Task details: Pull out each line of the listing that contains the string "icon", matching case exactly, and copy those lines verbatim.

-- Start Input rows --

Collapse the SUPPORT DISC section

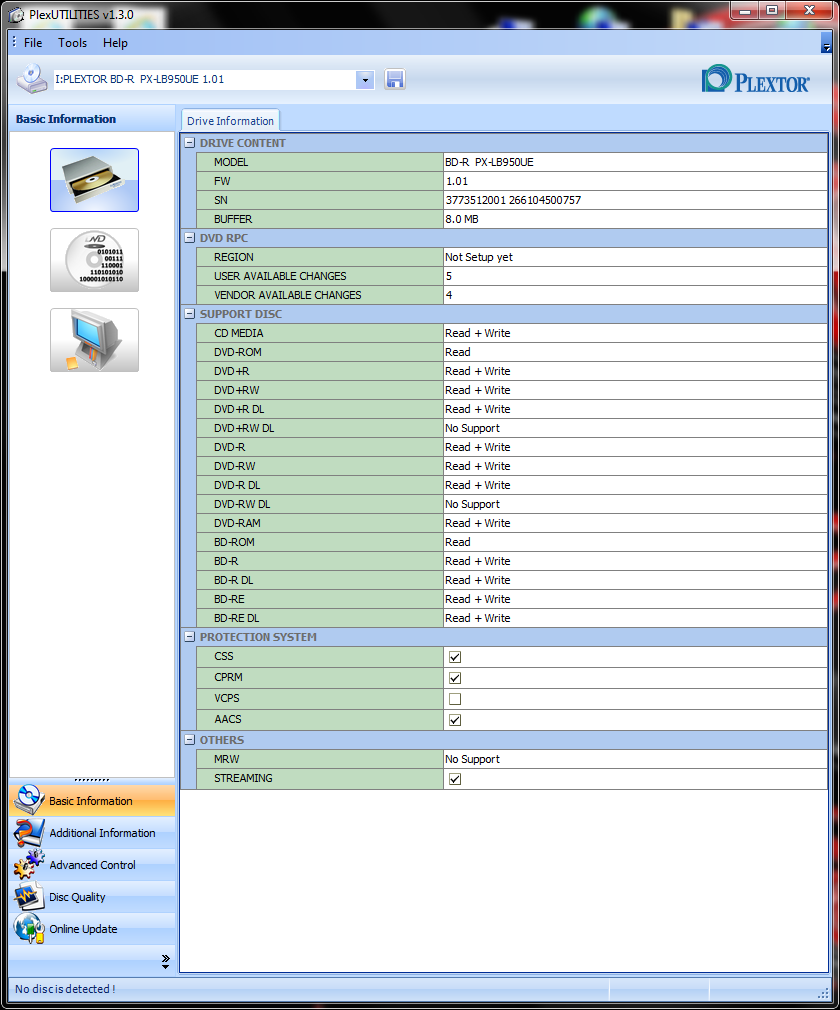click(189, 314)
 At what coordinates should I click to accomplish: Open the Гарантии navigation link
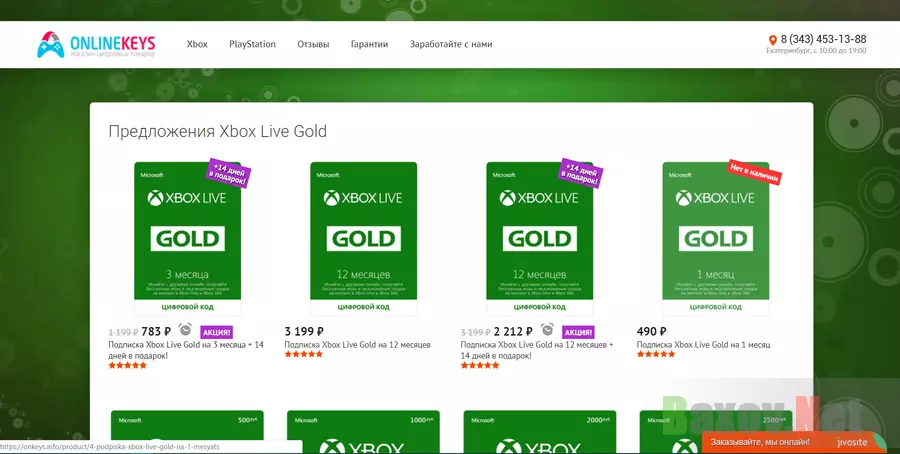tap(370, 44)
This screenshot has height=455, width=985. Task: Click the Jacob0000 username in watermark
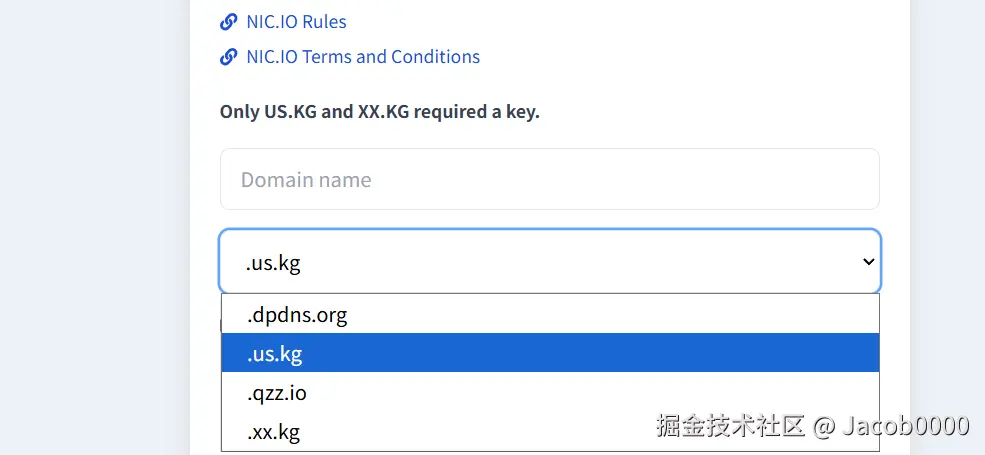pyautogui.click(x=906, y=426)
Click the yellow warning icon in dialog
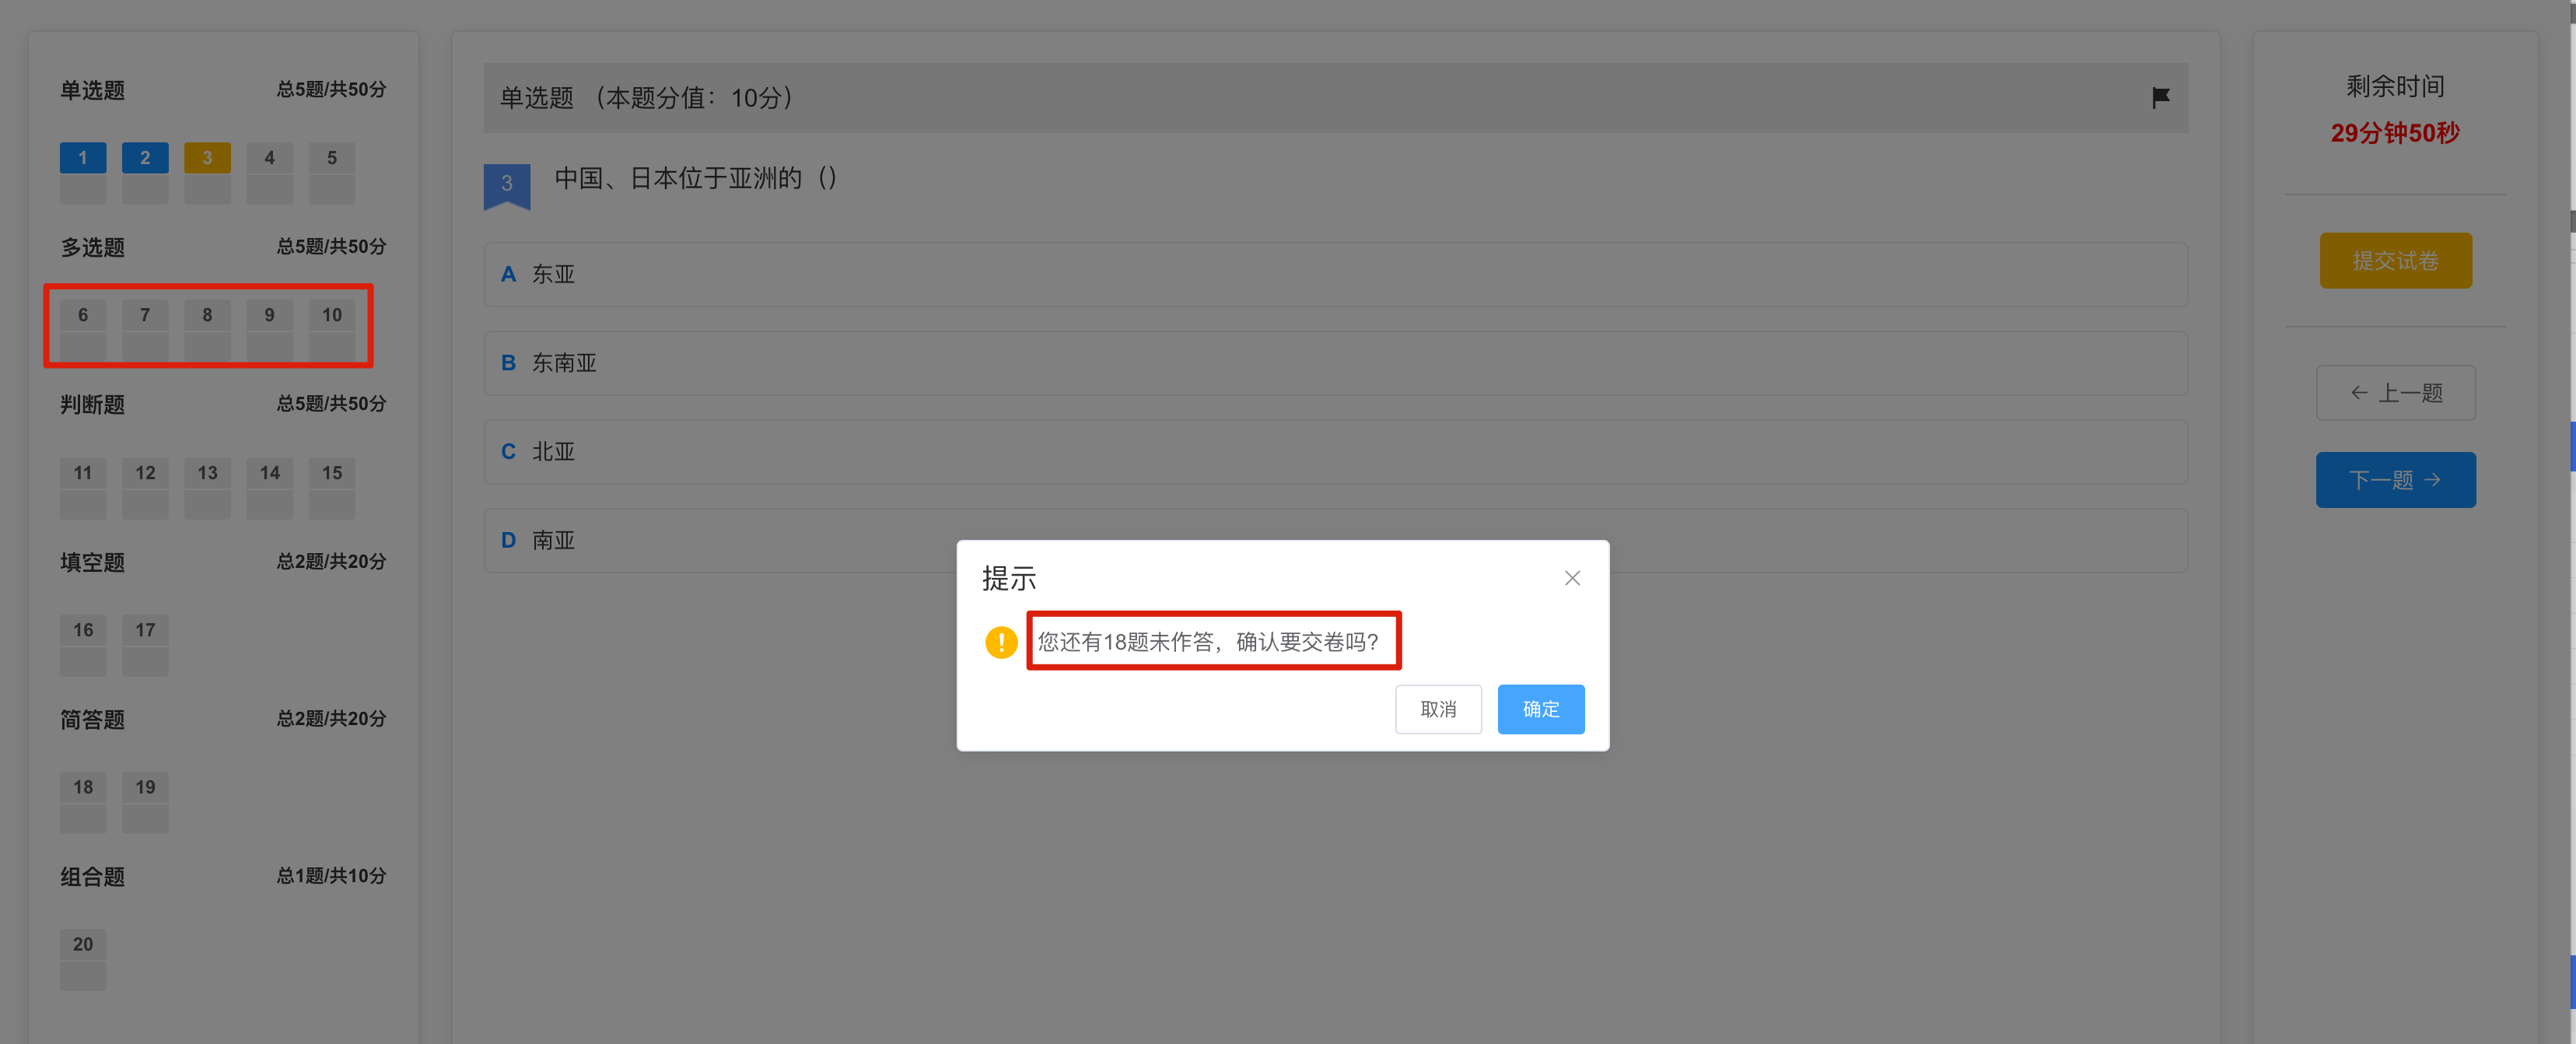The height and width of the screenshot is (1044, 2576). (x=1001, y=642)
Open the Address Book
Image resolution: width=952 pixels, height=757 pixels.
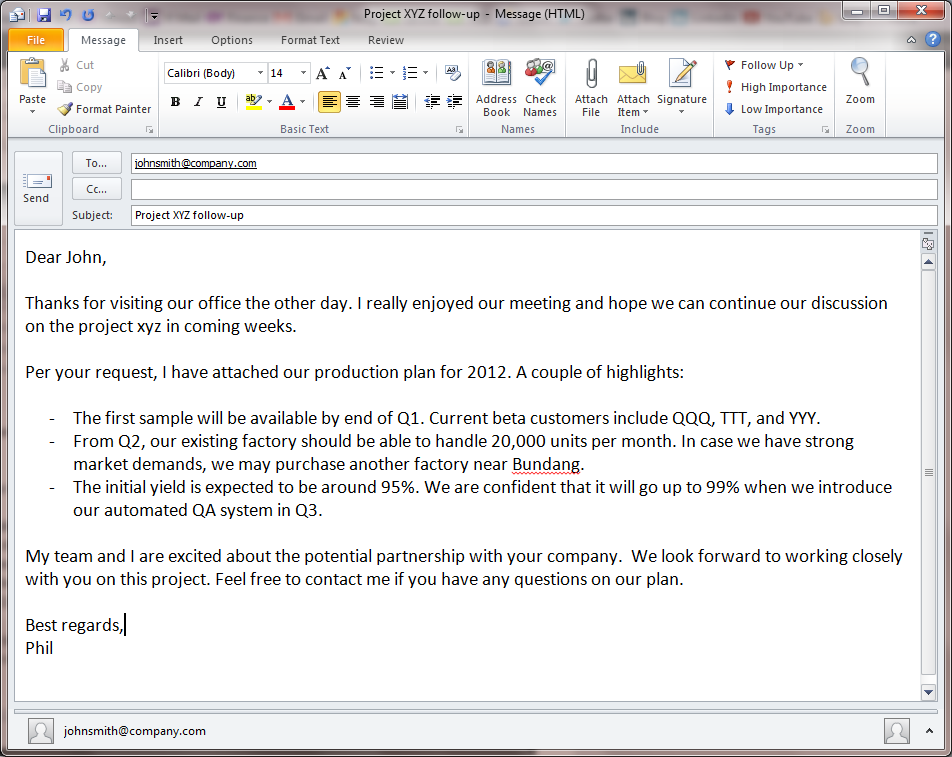(496, 76)
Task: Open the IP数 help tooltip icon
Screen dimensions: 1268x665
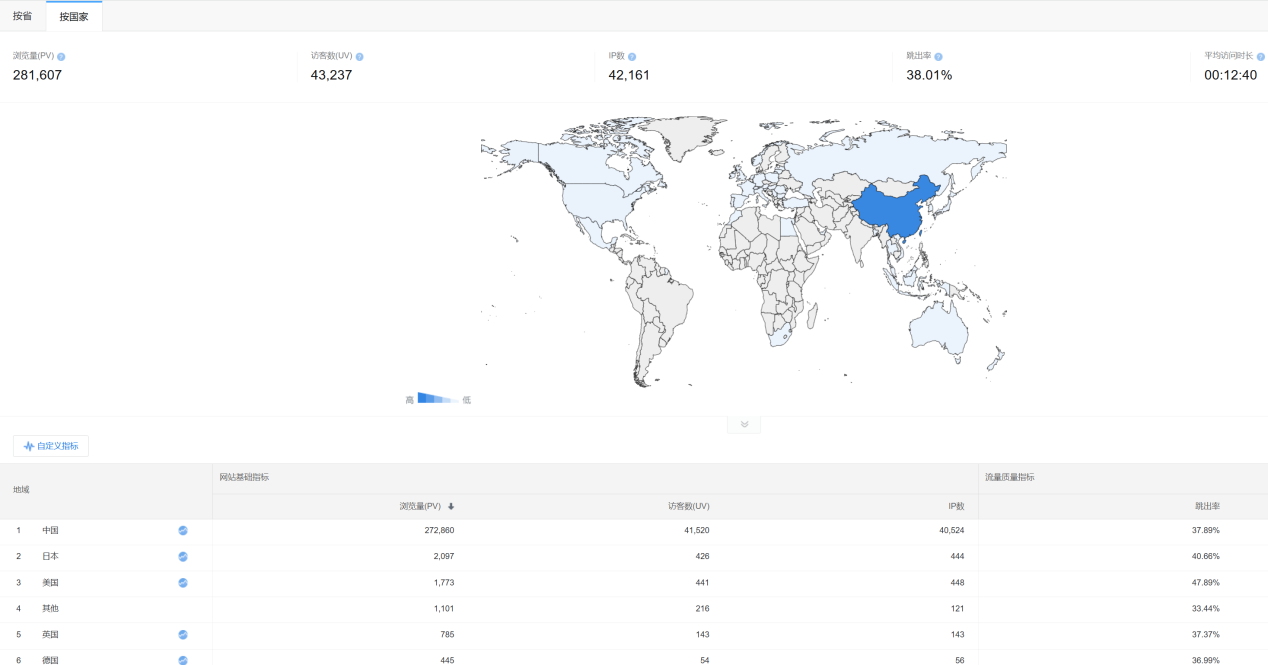Action: point(632,57)
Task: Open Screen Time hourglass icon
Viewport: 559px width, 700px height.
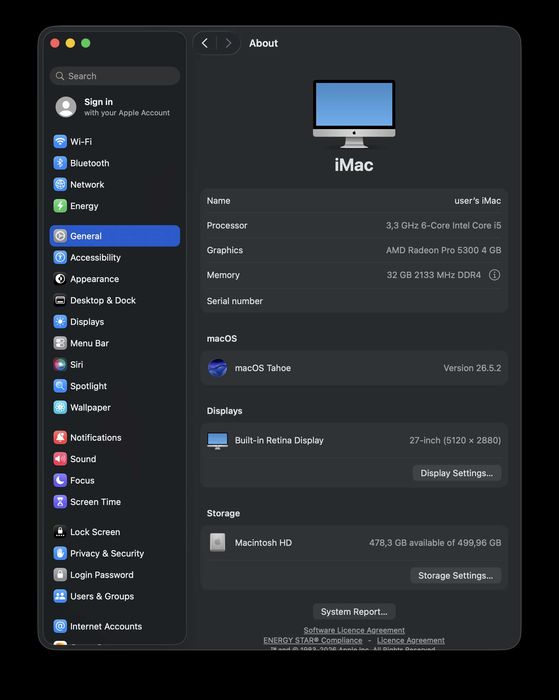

-- End Input rows --

Task answer:
Click the yellow warning icon in dialog
Task: Open the IP数 help tooltip icon
Task: Open Screen Time hourglass icon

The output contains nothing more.